- What is being asked
Below are the records; output them exactly from the first line through the line with "Start Eclipse IDE", stopping there.

════════════════

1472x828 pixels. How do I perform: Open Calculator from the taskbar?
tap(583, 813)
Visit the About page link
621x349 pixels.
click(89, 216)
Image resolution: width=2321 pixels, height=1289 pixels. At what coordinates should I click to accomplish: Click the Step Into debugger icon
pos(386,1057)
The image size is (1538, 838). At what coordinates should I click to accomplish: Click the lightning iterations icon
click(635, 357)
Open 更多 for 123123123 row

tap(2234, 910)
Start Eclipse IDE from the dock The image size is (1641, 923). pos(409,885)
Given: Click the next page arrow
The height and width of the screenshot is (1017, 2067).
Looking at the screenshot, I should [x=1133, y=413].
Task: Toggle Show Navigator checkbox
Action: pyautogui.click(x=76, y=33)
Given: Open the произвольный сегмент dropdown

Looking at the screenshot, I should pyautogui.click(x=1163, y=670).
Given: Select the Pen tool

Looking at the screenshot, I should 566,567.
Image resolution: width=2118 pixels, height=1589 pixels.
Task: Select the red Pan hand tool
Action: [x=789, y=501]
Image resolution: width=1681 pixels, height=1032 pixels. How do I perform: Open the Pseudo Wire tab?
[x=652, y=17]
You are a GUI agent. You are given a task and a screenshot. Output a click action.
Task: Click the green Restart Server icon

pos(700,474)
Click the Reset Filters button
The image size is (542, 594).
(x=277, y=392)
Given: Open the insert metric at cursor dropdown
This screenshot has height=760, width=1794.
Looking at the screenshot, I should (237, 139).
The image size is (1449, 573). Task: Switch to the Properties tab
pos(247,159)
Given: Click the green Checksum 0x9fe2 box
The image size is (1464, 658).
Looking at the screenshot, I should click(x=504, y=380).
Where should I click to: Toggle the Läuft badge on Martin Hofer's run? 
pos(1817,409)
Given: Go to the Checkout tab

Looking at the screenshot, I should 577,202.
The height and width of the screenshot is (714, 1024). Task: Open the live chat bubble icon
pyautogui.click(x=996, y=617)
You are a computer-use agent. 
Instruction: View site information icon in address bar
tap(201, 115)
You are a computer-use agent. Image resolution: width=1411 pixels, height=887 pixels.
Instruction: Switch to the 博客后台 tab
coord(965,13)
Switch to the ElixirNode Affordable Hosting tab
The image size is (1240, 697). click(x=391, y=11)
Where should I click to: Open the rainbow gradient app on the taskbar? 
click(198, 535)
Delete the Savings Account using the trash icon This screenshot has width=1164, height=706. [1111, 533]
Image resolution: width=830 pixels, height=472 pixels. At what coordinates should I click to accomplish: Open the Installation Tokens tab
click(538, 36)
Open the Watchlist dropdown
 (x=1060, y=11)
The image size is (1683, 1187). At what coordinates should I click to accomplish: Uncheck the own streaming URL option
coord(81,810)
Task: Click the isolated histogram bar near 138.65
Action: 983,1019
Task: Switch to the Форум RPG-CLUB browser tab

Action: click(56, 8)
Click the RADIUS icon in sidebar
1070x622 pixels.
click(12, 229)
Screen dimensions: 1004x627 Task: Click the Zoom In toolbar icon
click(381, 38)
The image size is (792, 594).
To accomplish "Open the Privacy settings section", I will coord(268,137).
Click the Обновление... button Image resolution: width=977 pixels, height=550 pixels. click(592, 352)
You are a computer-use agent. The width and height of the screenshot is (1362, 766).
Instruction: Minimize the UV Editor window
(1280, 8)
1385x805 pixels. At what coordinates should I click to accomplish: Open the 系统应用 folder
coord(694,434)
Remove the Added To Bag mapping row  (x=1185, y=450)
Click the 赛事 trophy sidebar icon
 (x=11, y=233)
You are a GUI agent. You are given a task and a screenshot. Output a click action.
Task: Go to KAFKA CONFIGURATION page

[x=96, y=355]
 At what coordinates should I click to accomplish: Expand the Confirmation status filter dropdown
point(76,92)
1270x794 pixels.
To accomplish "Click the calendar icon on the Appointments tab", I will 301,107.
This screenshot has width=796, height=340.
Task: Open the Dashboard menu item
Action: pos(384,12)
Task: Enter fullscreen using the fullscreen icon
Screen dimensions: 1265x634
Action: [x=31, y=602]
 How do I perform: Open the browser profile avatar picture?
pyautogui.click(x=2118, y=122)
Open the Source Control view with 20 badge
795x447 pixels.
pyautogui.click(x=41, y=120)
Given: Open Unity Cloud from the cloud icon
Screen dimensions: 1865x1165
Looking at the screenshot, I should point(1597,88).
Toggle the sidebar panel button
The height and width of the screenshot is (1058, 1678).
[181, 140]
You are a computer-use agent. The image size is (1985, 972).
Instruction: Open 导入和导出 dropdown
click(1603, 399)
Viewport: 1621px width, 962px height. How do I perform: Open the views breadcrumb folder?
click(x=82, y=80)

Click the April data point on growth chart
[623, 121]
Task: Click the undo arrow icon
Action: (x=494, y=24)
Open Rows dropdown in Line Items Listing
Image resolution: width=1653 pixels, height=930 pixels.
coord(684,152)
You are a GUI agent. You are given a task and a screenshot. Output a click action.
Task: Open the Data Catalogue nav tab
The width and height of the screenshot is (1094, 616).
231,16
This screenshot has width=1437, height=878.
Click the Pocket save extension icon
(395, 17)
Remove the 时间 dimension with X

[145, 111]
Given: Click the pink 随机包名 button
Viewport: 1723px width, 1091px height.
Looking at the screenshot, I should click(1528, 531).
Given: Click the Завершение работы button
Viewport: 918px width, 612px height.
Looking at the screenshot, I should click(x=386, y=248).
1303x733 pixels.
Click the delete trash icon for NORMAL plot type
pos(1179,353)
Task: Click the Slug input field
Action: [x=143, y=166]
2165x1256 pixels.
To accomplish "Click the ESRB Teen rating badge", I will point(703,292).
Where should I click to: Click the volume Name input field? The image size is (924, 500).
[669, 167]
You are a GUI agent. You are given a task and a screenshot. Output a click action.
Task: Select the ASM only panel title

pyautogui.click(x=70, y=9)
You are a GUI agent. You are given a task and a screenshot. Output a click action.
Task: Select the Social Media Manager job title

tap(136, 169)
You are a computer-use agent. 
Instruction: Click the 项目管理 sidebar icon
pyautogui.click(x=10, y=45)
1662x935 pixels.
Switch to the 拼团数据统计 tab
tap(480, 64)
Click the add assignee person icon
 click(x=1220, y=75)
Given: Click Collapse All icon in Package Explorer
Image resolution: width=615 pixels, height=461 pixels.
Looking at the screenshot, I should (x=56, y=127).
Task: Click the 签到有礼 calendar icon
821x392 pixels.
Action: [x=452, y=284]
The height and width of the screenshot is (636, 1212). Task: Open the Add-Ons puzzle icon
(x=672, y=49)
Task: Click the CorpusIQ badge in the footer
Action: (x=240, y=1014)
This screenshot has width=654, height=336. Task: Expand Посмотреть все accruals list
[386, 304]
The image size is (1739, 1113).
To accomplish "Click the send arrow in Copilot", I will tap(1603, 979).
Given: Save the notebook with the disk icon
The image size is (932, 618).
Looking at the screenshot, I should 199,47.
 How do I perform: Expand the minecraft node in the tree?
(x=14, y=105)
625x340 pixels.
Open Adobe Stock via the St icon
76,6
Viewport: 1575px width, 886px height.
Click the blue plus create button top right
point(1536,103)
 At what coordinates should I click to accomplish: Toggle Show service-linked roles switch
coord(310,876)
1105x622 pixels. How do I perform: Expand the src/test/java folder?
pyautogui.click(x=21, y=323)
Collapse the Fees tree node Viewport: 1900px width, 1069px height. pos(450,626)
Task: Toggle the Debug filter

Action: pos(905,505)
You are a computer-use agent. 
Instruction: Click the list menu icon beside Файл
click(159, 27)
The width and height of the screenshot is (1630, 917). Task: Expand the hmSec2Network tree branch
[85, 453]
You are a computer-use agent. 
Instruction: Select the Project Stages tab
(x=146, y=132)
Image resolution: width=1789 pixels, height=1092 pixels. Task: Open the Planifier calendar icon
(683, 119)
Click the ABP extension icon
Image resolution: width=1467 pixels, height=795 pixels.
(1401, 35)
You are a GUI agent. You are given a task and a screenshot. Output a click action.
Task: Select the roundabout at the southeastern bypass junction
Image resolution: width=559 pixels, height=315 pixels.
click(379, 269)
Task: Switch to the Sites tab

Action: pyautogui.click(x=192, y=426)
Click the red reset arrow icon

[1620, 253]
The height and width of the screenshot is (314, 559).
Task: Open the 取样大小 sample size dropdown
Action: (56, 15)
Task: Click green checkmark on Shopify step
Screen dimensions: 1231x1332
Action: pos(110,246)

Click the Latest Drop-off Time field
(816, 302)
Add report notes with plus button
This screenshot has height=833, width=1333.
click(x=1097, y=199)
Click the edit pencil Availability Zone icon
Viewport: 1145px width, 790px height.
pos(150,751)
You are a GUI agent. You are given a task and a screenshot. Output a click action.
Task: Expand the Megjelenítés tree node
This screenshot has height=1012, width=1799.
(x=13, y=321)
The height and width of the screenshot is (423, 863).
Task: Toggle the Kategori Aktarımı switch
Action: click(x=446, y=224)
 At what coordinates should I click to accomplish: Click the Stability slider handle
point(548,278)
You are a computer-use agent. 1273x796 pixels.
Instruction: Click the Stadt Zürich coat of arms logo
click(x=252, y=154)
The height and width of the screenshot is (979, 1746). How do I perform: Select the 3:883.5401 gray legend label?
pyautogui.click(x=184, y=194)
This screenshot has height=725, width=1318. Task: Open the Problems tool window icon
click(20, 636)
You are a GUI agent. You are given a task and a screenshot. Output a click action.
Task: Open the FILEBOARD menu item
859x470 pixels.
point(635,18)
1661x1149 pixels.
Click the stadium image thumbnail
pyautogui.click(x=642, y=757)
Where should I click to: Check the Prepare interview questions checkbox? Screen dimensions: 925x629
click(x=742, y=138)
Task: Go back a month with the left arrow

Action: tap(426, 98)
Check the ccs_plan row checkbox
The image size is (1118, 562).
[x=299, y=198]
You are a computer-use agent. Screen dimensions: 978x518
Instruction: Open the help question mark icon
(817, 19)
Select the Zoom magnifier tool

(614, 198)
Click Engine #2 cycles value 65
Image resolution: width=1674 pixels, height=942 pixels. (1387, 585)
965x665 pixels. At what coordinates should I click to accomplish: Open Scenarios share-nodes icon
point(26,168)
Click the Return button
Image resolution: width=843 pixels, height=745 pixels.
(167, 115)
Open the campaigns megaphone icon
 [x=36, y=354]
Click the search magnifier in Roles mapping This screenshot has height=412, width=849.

════════════════

- Task output
1472x828 pixels. How do I perform: Open Calculator from the taskbar?
tap(583, 813)
Visit the About page link
621x349 pixels.
click(89, 216)
Image resolution: width=2321 pixels, height=1289 pixels. At what coordinates should I click to accomplish: Click the Step Into debugger icon
pos(386,1057)
The image size is (1538, 838). At what coordinates should I click to accomplish: Click the lightning iterations icon
click(635, 357)
Open 更多 for 123123123 row

tap(2234, 910)
Start Eclipse IDE from the dock The image size is (1641, 923). pos(409,885)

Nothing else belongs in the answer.